I’d say that if memory is an issue maybe switch from Python to a language more performant. maybe #Rust https://www.rust-lang.org/

Rob Freeman
· Los AngelesU.S.

Relevant suggestion +Robert Lancer I’m by no means married to Python.

But I don’t think Python itself is the issue here. It’s just a wrapper for Numpy. And Numpy matrices seem to be fairly close to the metal. Googling, they just allocate contiguous memory, and size should be something close to dimensions x bits/entry. That works out. I was topping out at 30,000 word dimensions. Even naively calculated at 8-bits/entry that’s 7,200,000,000 bits. Including swap, close to my 6GB RAM system. Seems naive, but basically with 30k x 30k 6GB is probably where it is going to be.

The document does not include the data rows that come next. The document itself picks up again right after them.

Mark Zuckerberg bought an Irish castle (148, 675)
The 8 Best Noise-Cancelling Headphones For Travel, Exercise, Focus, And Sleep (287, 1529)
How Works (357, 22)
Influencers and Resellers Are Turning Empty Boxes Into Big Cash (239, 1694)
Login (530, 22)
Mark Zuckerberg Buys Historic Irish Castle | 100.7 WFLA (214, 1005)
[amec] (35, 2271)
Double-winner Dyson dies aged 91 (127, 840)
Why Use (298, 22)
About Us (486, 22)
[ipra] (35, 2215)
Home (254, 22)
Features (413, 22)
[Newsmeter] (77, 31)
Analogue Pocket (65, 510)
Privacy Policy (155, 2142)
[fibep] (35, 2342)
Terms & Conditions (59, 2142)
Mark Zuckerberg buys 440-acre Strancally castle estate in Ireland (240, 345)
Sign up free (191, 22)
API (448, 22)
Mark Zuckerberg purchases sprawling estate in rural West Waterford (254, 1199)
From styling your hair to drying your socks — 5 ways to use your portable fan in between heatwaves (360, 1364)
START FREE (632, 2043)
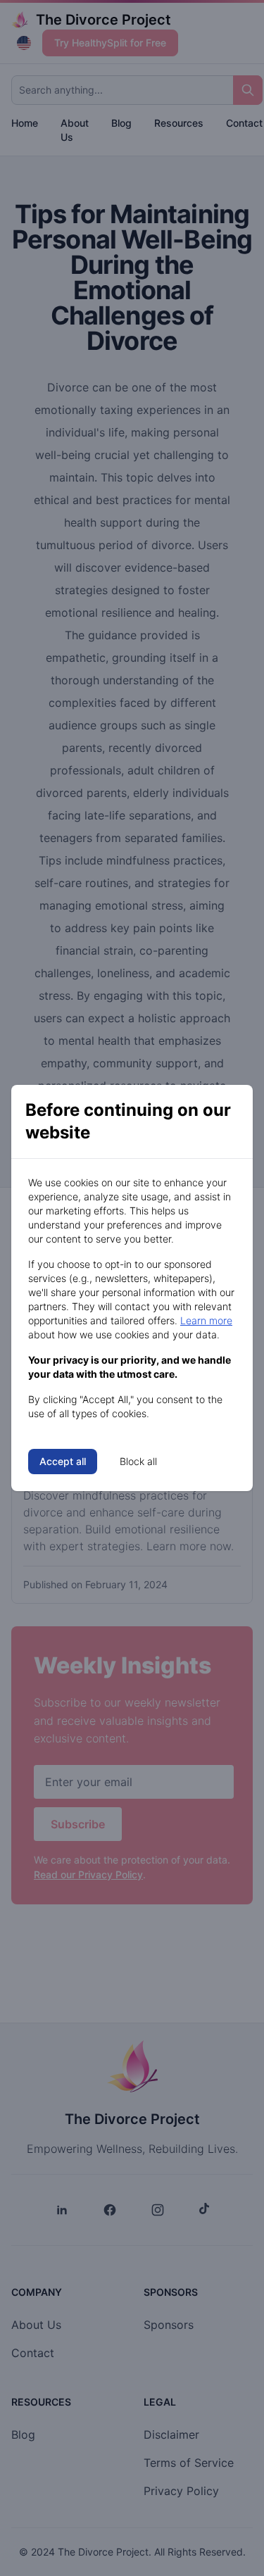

I don’t actually need all 8 bits/entry. But that’s an optimization for production rather than testing. Maybe, I don’t know. I might check using fewer bits/entry.

Production will probably represent words as a distribution of bits anyway, so fewer overall dimensions.

For testing, if I can’t find a good sparse format, I may just have to rent a big server. I think 100k x 100k should be enough. That might be 80GB. But Amazon seem to have as much as 244GB on offer, for \$2.66/hr.

I’m also looking at something called PyTables:

https://kastnerkyle.github.io/posts/using-pytables-for-larger-than-ram-data-processing/

Though that seems to only work where you access just a part of the matrix at one time. I’m not sure that would apply in my case.

There are things to explore.

My only issue is I’d rather be working on the logic of the solution than the engineering!